For the second time in a year the U.S. Office of Personnel Management was hacked compromising the personal data of at least four million current and former federal employees. The discovery was confirmed by the Obama administration on Thursday, June 4. At this time it appears the breach occurred in December but was not discovered until April.
The OPM functions as the government’s human resources department and does about 90 percent of federal security clearances. Due to the amount of detail they compile when doing their investigations, both on the applicants, plus information about their contacts, job skills and references, this is a very serious cyber breach.
“Certainly, OPM is a high-value target,” said OPM Chief Information Officer Donna Seymour, in an interview. “We have a lot of information about people, and that is something that our adversaries want.” The OPM had installed new tools and capabilities after the March 2014 breach which allowed it to detect “this intrusion into our networks.”

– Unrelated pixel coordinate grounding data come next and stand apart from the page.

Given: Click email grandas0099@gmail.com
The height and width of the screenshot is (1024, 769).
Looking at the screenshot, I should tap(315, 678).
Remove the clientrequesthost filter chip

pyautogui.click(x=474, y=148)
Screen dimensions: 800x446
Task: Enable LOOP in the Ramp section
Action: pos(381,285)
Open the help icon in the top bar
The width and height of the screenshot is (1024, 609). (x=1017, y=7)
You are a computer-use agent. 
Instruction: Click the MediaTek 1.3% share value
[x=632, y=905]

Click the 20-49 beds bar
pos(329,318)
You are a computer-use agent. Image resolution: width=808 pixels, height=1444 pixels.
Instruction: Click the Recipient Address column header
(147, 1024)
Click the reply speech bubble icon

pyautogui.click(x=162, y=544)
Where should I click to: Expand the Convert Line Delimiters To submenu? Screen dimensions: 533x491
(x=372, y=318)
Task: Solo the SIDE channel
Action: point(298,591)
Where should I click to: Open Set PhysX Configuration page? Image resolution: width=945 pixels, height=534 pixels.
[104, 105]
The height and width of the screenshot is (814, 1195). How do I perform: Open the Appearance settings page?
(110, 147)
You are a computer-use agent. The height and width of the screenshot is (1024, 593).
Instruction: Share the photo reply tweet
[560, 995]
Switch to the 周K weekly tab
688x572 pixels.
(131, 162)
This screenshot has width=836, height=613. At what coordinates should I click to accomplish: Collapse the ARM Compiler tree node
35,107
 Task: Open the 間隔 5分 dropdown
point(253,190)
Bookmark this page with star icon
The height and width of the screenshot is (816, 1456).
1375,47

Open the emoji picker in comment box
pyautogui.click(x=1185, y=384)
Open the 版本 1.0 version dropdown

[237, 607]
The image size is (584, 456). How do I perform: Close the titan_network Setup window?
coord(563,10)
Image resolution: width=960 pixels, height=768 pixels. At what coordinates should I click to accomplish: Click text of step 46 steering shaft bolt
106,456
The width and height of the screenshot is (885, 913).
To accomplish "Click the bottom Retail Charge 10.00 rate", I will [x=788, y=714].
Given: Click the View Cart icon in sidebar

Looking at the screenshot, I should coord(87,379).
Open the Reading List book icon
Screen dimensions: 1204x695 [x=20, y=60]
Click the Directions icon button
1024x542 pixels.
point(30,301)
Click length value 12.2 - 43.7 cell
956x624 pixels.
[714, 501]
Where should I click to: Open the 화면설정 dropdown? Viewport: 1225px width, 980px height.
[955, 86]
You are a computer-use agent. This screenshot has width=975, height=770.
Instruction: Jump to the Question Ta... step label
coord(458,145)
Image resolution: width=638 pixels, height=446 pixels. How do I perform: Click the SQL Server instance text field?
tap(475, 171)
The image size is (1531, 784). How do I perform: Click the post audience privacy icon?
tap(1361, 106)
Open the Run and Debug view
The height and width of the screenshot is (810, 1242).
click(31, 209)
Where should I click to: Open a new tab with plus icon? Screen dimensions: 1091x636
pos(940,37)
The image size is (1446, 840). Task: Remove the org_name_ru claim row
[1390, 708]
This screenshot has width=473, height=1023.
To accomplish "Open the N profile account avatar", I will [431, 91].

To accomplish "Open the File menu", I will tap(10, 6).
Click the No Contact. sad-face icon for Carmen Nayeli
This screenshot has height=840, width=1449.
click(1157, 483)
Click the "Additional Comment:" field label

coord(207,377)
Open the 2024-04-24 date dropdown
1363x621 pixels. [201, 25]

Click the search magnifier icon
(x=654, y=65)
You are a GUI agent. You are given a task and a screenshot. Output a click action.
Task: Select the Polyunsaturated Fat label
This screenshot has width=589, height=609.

The OPM announced Thursday that it was sending notifications to approximately 4 million individuals whose personally identifiable information (PII) may have been accessed. It intends on sending out email notifications which will come from firstname.lastname@example.org . Do not respond to other emails claiming to have information about the breach. However, the agency acknowledged that more individuals could have been affected. The PII included everything needed to commit identity theft including names, addresses and social security.
Media sources have primarily pointed at Chinese hackers though some believe it may have originated from Russia. Both countries have been attempting to hack governmental agencies to harvest information covertly. If this was by a Chinese national agency, it is the second major intrusion of the OPM by China in less than a year. Last year Russia compromised both White House and State Department e-mail systems.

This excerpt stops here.